Mapa de la Ruta
Cargando track GPX...
Djemila (UNESCO), la ciudad romana más bella de todo el norte de África, y un recorrido por la Kabylia argelina: montañas bereberes, pueblos colgados y carreteras vacías por un país sin turismo.
Puntos destacados
- 1Djemila (UNESCO): ciudad romana más bella de África
- 2Kabylia: montañas bereberes y cultura amazigh
- 3Béjaïa: bahía espectacular y Cap Carbon
- 4Argelia sin turismo: carreteras vacías y autenticidad
Sobre esta ruta
Djemila es probablemente la ciudad romana más bella y mejor conservada de todo el continente africano, y uno de los yacimientos arqueológicos más importantes del Mediterráneo. Declarada Patrimonio de la Humanidad por la UNESCO en 1982, ocupa una posición espectacular: una cresta montañosa a 900 metros de altitud en plena Kabylia, con ruinas que se extienden a lo largo de un kilómetro sobre una loma rodeada de barrancos. Su nombre romano era Cuicul, y fue fundada en el siglo I d.C. como colonia de veteranos militares por el emperador Nerva. Lo que queda es un conjunto urbano romano extraordinariamente completo: foro, basílica, templos, arcos de triunfo, termas, teatro y sobre todo un museo con mosaicos de una calidad comparable a los de Pompeya.
La Kabylia, la región montañosa donde se ubica Djemila, es la zona más culturalmente singular de toda Argelia. Es el bastión histórico de los bereberes kabyles, un pueblo amazigh que ha mantenido su lengua (tamazight), sus costumbres y su arquitectura tradicional durante siglos, resistiendo la arabización que predominó en el resto del Magreb. Los pueblos kabyles, encaramados en crestas montañosas con casas de piedra y tejados de teja roja, recuerdan sorprendentemente a los pueblos del Rif marroquí o a las Alpujarras granadinas. La gente es extraordinariamente hospitalaria con los extranjeros.
Rodar por Kabylia en moto es una experiencia completamente diferente a cualquier otro destino del norte de África. No hay turismo —Argelia recibe apenas 2 millones de turistas al año, diez veces menos que Marruecos—, las carreteras están vacías, los paisajes son espectaculares (montañas cubiertas de encinas y cedros, valles profundos, pueblos colgados) y la sensación de estar explorando un territorio virgen es constante. Las carreteras nacionales argelinas están generalmente en buen estado (Argelia ha invertido masivamente en infraestructuras en las últimas dos décadas), y la gasolina es ridículamente barata (menos de 0,30€/litro).

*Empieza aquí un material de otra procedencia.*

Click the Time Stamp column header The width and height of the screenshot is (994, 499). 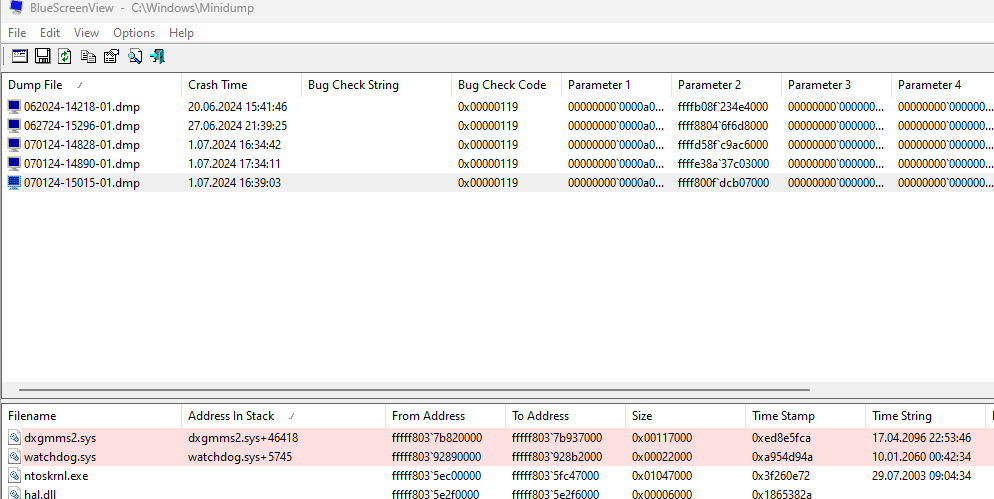pos(783,416)
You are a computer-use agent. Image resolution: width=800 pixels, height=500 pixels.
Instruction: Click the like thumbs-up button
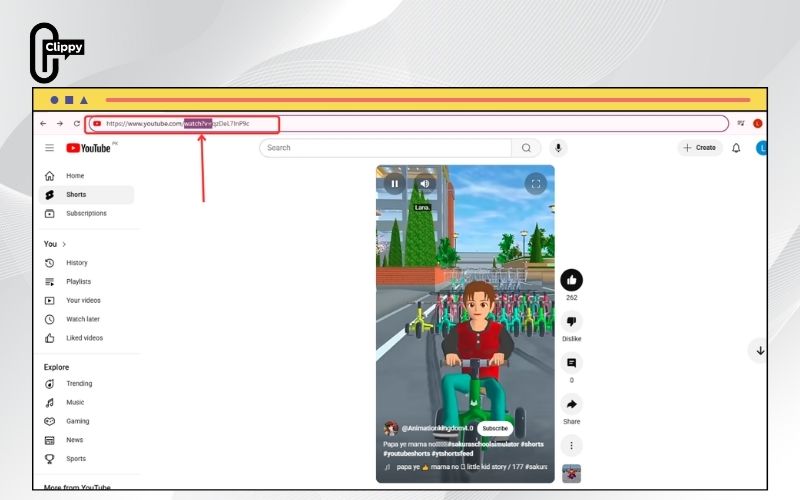tap(571, 280)
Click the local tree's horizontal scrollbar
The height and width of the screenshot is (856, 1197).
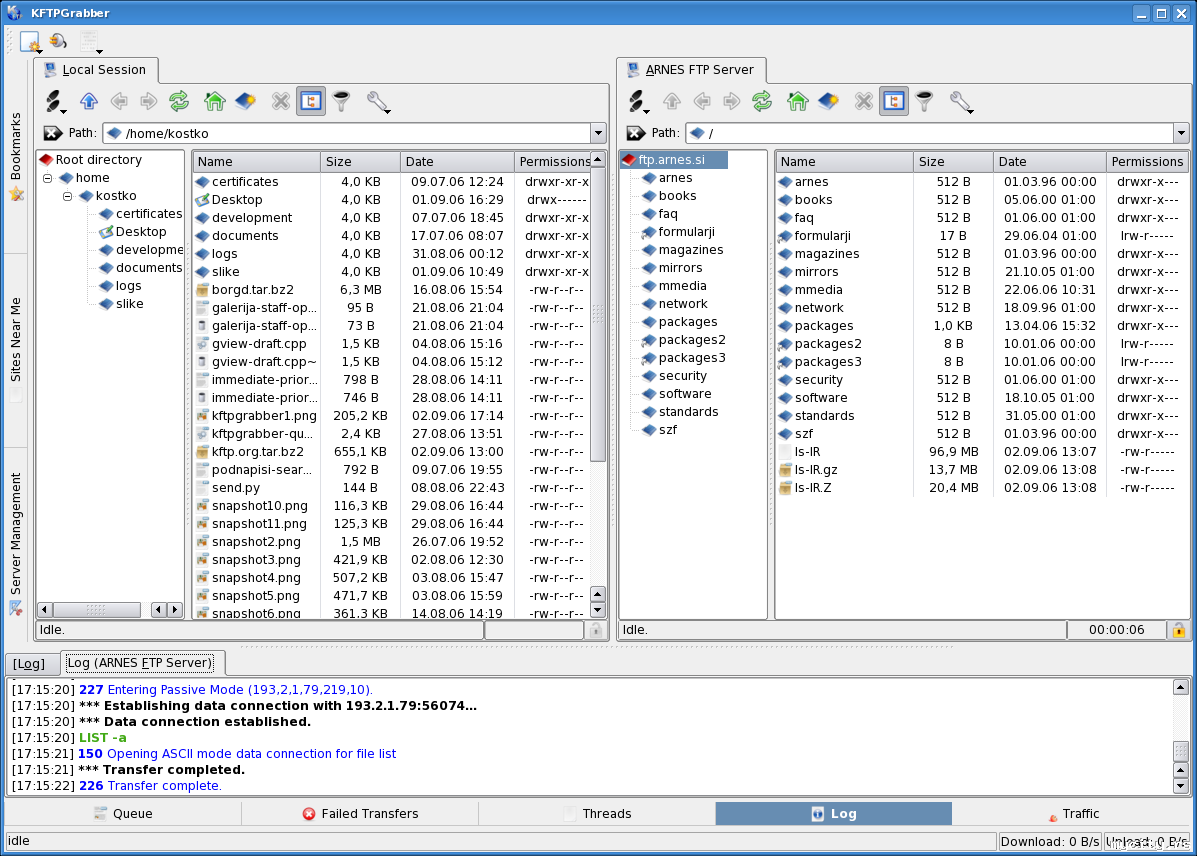pyautogui.click(x=96, y=610)
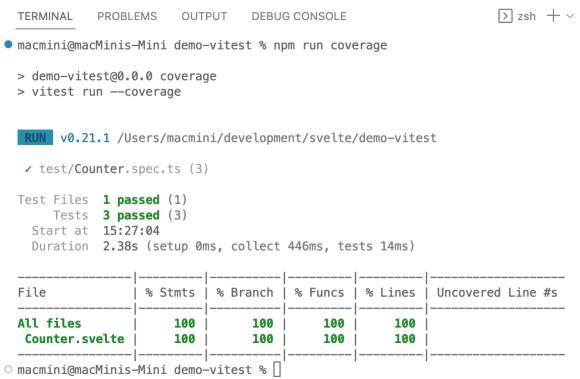Switch to the TERMINAL tab
Screen dimensions: 580x379
tap(45, 16)
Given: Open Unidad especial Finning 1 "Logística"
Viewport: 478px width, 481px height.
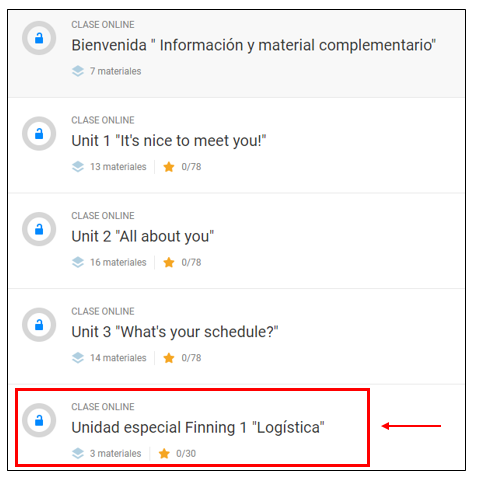Looking at the screenshot, I should click(198, 428).
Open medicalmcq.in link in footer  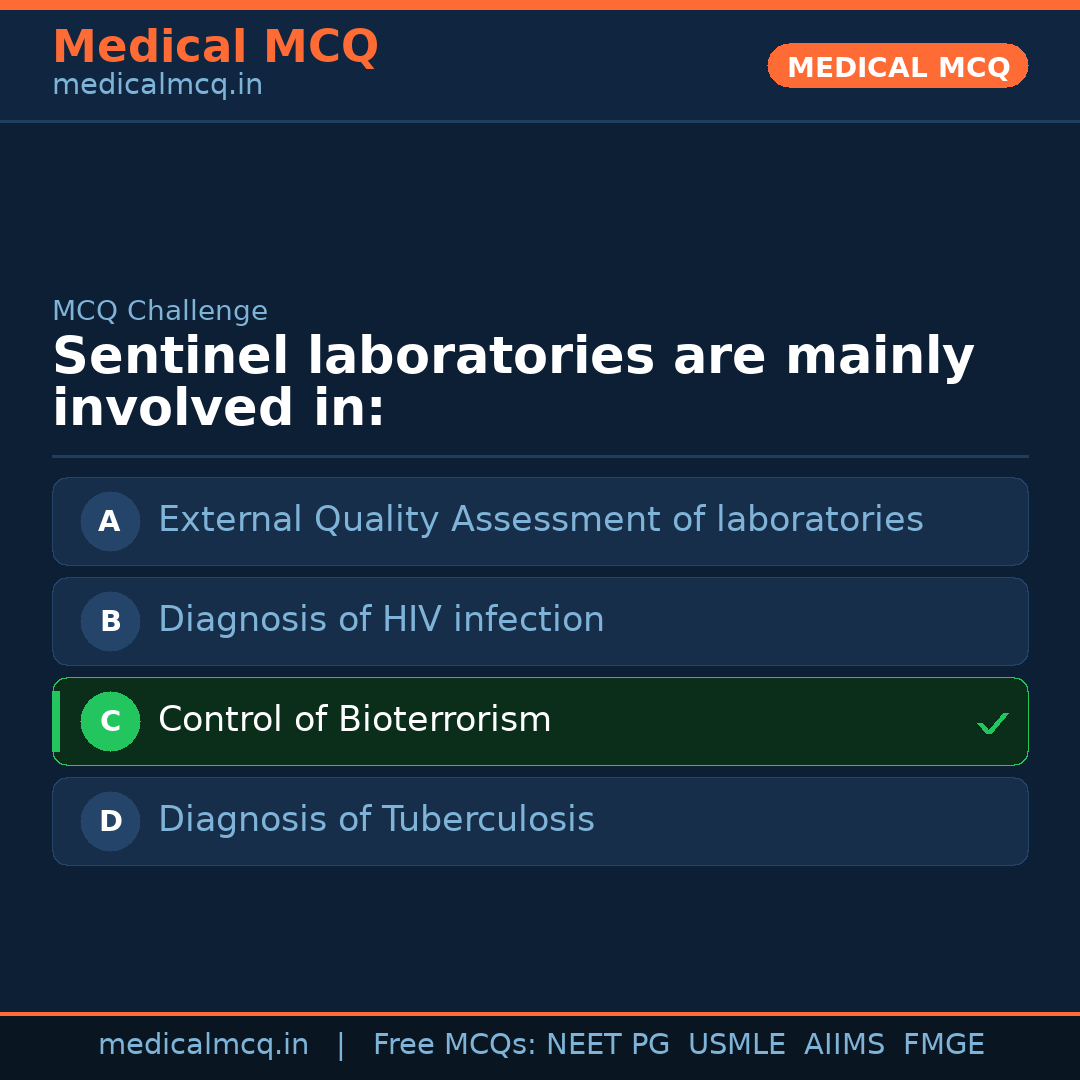pyautogui.click(x=203, y=1045)
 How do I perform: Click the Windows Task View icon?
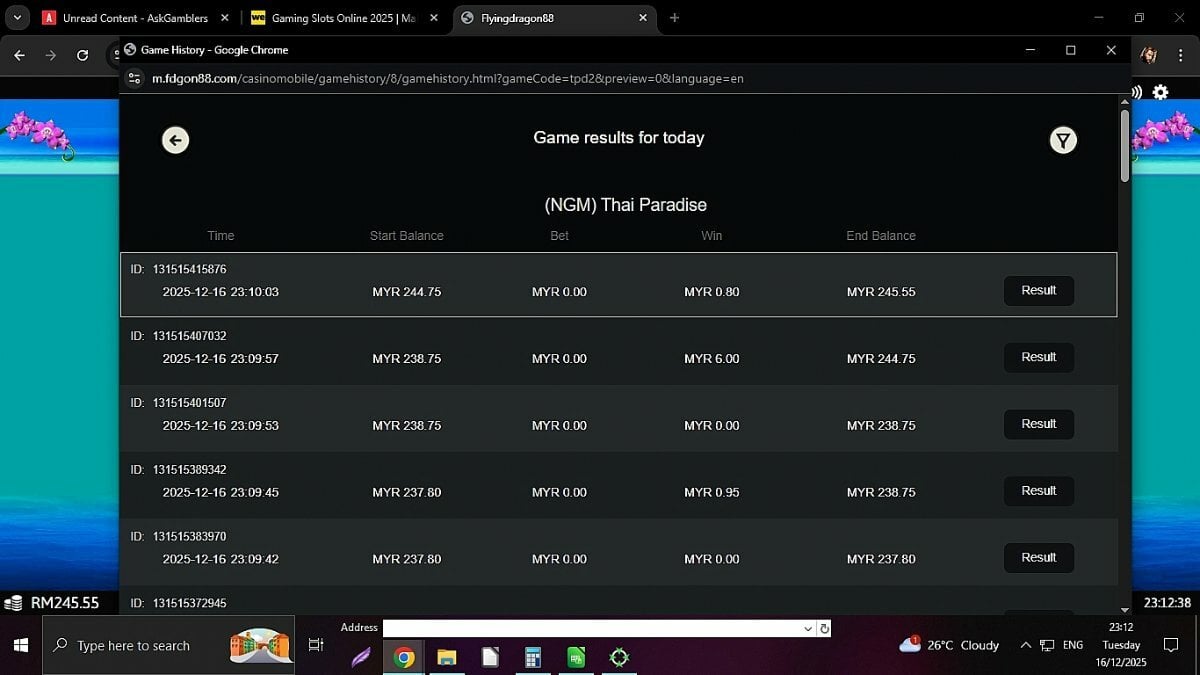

Tizi Ouzou, la capital de la Gran Kabylia, y Béjaïa, la ciudad portuaria que cierra la ruta por la costa, son sorpresas urbanas que el viajero no espera. Béjaïa, en particular, tiene una bahía mediterránea espectacular (los franceses coloniales la llamaban "Bougie la Belle"), restos de una ciudadela hafsida del siglo XIII, y un cabo (Cap Carbon) con el faro más alto de todo el Mediterráneo.
Práctica motera: Argelia requiere visado para españoles (se obtiene en el consulado, tarda 2-3 semanas). El ferry más cómodo es Alicante-Orán (Baleària, 12 horas) o Barcelona-Argel (Algérie Ferries, 18 horas). La entrada del vehículo requiere seguro argelino y una autorización temporal de circulación que se tramita en el puerto. La conducción es agresiva en ciudades pero tranquila en el interior. Para dormir en Kabylia, los pequeños hôtels familiaux son baratos y limpios (15-25€/noche). Para comer: el couscous kabyle (con legumbres y cordero) es uno de los mejores platos del Magreb.
Información práctica
Clima
Mediterráneo en la costa. Frío en montaña en invierno. Mejor primavera y otoño.
Tráfico
Tráfico agresivo en ciudades. Vacío en el interior.
Repostaje
Gasolineras muy frecuentes. Gasolina a 0,30€/litro.